Single by Maluma

from the album Pretty Boy, Dirty Boy
- Language: Spanish
- English title: "No Contract"
- Released: 26 August 2016
- Length: 3:41
- Label: Sony Latin
- Songwriters: Juan Luis Londoño; Andrés Castro;
- Producer: Andrés Castro

Maluma singles chronology
| "Sim ou Não" (2016) | "Sin Contrato" (2016) | "Vente Pa' Ca" (2016) |

Music video
- "Sin Contrato" on YouTube

= Sin Contrato =

2016 single by Maluma

"Sin Contrato" ("No Contract") is a song by the Colombian singer Maluma taken from his second album Pretty Boy, Dirty Boy (2015).
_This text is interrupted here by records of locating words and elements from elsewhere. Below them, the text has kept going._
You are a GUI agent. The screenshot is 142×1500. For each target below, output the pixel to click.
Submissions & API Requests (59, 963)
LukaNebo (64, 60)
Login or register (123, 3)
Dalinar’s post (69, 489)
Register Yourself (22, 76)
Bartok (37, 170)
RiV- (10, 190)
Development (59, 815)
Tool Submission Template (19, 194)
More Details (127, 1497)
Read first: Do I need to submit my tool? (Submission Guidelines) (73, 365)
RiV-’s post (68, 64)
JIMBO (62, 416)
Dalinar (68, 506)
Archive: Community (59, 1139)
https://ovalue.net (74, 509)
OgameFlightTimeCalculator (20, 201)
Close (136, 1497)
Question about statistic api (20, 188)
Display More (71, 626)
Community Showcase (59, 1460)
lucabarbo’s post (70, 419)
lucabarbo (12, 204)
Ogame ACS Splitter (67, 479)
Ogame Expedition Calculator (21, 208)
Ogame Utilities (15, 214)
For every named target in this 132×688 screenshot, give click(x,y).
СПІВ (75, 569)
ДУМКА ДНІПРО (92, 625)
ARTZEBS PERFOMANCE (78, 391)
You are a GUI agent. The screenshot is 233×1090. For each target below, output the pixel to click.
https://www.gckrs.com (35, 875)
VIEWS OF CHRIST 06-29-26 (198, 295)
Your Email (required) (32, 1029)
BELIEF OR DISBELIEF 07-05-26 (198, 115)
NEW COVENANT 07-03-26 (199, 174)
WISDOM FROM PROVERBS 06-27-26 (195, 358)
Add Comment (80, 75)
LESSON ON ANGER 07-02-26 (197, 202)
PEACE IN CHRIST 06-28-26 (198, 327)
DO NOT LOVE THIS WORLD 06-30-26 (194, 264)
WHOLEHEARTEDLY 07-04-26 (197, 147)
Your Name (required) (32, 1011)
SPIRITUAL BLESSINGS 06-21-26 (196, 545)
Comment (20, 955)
Maluma co-wrote the song with producer Andrés Castro. It was released as the album's fourth single on 26 August 2016 through Sony Music Latin. The song peaked at number three in Colombia and at number seven on the US Hot Latin Songs chart.

The song featuring guest vocals from the American girl group Fifth Harmony released in November 2015 in North America and Europe during their duet performance at 16th Annual Latin Grammy Awards and other versions featuring the Puerto Rican singers Don Omar and Wisin released on the same month.

==Music video==
The music video for "Sin Contracto" premiered on 26 August 2016 on Maluma's Vevo account on YouTube. The music video was directed by Jessy Terrero and was filmed across various locations in the Dominican Republic. It features Yaritza Reyes who represented the Dominican Republic at Miss Universe 2013 in Russia and Miss World 2016 in the United States. The music video has over 990 million views on YouTube.

==Track listing==

Digital download
| No. | Title | Length |
|---|---|---|
| 1. | "Sin Contrato" | 3:41 |

Remix – North America and Europe
| No. | Title | Length |
|---|---|---|
| 1. | "Sin Contrato" (featuring Fifth Harmony) | 3:01 |

Remix – Latin America
| No. | Title | Length |
|---|---|---|
| 1. | "Sin Contrato" (featuring Don Omar and Wisin) | 3:51 |

==Charts==

| Chart (2016) | Peak position |
|---|---|
| Chile (Monitor Latino) | 8 |
| Colombia (National-Report) | 3 |
| Mexico (Billboard Mexican Airplay) Maluma featuring Fifth Harmony or Don Omar and Wisin | 6 |
| Mexico (Monitor Latino) | 5 |
| Spain (Promusicae) Maluma featuring Fifth Harmony | 52 |
| US Hot Latin Songs (Billboard) Maluma featuring Fifth Harmony or Don Omar and Wisin | 7 |
| US Latin Airplay (Billboard) | 1 |
| US Latin Rhythm Airplay (Billboard) | 1 |
| US Tropical Airplay (Billboard) Maluma featuring Fifth Harmony or Don Omar and Wisin | 8 |

===Year-end charts===

| Chart (2016) | Position |
|---|---|
| US Hot Latin Songs (Billboard) Maluma featuring Fifth Harmony or Don Omar and Wisin | 76 |

==Certifications==

| Region | Certification | Certified units/sales |
| Brazil (Pro-Música Brasil) | 2× Platinum | 120,000^{‡} |
| Italy (FIMI) | Gold | 25,000^{‡} |
| Mexico (AMPROFON) | Diamond+Platinum+Gold | 390,000^{‡} |
| Spain (Promusicae) | Platinum | 40,000^{‡} |
^{‡} Sales+streaming figures based on certification alone.